*** Opening PROVIDED RECORDS ***

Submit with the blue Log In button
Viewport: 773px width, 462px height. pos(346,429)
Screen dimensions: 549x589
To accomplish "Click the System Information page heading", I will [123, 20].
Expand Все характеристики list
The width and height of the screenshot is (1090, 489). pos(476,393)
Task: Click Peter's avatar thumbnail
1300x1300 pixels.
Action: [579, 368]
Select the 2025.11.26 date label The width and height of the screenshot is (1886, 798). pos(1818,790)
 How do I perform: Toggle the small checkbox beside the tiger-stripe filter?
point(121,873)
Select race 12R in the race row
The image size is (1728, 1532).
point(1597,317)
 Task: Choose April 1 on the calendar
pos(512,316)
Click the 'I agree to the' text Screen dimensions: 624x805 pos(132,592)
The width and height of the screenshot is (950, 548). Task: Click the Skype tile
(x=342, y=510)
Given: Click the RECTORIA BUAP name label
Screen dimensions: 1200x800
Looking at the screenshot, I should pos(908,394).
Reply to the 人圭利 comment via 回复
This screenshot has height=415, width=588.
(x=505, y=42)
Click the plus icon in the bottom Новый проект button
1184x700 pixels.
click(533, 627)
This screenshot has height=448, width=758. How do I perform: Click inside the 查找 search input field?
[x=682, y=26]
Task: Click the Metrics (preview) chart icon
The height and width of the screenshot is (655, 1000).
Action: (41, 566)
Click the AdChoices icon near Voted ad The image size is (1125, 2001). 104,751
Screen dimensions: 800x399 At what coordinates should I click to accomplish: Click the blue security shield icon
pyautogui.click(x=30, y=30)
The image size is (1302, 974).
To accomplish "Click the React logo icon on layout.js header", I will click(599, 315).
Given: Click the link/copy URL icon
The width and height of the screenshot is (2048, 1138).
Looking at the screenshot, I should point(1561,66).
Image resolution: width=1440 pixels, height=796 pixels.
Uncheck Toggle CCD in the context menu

*** Closing PROVIDED RECORDS ***

TASK OBJECTIVE — All lines from the one that holds "How do I perform: Toggle" through the end of the material, both ends included, should be restated exactly.

REPLY TO THE TASK —
 How do I perform: Toggle the small checkbox beside the tiger-stripe filter?
point(121,873)
Select race 12R in the race row
The image size is (1728, 1532).
point(1597,317)
 Task: Choose April 1 on the calendar
pos(512,316)
Click the 'I agree to the' text Screen dimensions: 624x805 pos(132,592)
The width and height of the screenshot is (950, 548). Task: Click the Skype tile
(x=342, y=510)
Given: Click the RECTORIA BUAP name label
Screen dimensions: 1200x800
Looking at the screenshot, I should pos(908,394).
Reply to the 人圭利 comment via 回复
This screenshot has height=415, width=588.
(x=505, y=42)
Click the plus icon in the bottom Новый проект button
1184x700 pixels.
click(533, 627)
This screenshot has height=448, width=758. How do I perform: Click inside the 查找 search input field?
[x=682, y=26]
Task: Click the Metrics (preview) chart icon
The height and width of the screenshot is (655, 1000).
Action: (41, 566)
Click the AdChoices icon near Voted ad The image size is (1125, 2001). 104,751
Screen dimensions: 800x399 At what coordinates should I click to accomplish: Click the blue security shield icon
pyautogui.click(x=30, y=30)
The image size is (1302, 974).
To accomplish "Click the React logo icon on layout.js header", I will click(599, 315).
Given: Click the link/copy URL icon
The width and height of the screenshot is (2048, 1138).
Looking at the screenshot, I should point(1561,66).
Image resolution: width=1440 pixels, height=796 pixels.
Uncheck Toggle CCD in the context menu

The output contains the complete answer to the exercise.